* Start *

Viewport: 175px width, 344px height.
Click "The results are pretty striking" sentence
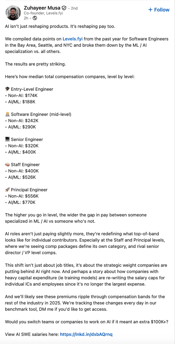coord(38,64)
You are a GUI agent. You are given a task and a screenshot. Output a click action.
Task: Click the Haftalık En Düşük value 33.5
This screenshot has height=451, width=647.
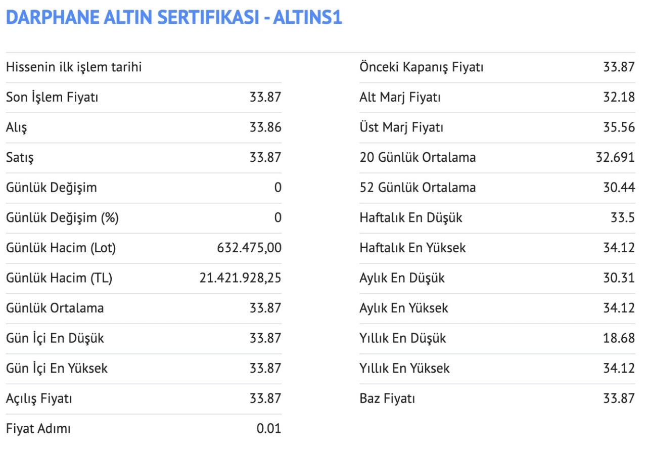pyautogui.click(x=623, y=218)
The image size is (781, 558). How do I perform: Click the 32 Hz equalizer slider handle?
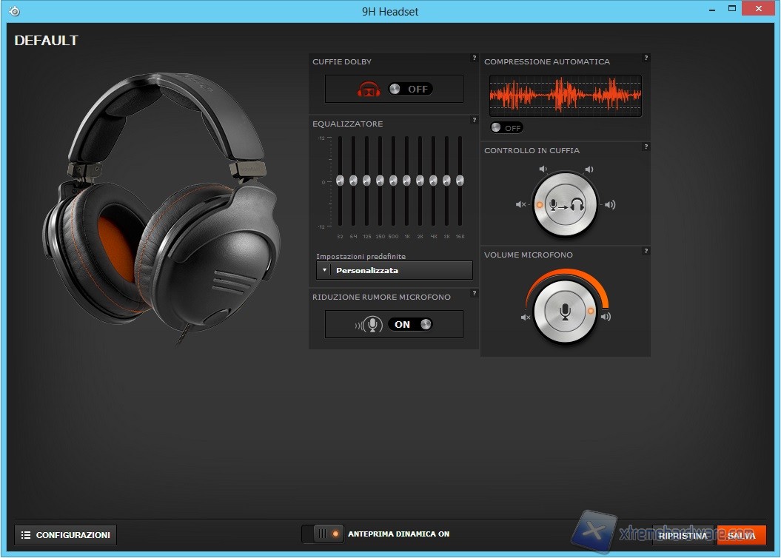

* End *

Write the lines above as a JSON list of strings, one string per line, with blank lines left out. Leave the pictures out of the answer.

[
  "Viewport: 175px width, 344px height.",
  "Click \"The results are pretty striking\" sentence",
  "coord(38,64)",
  "You are a GUI agent. You are given a task and a screenshot. Output a click action.",
  "Task: Click the Haftalık En Düşük value 33.5",
  "This screenshot has height=451, width=647.",
  "pyautogui.click(x=623, y=218)",
  "The image size is (781, 558). How do I perform: Click the 32 Hz equalizer slider handle?"
]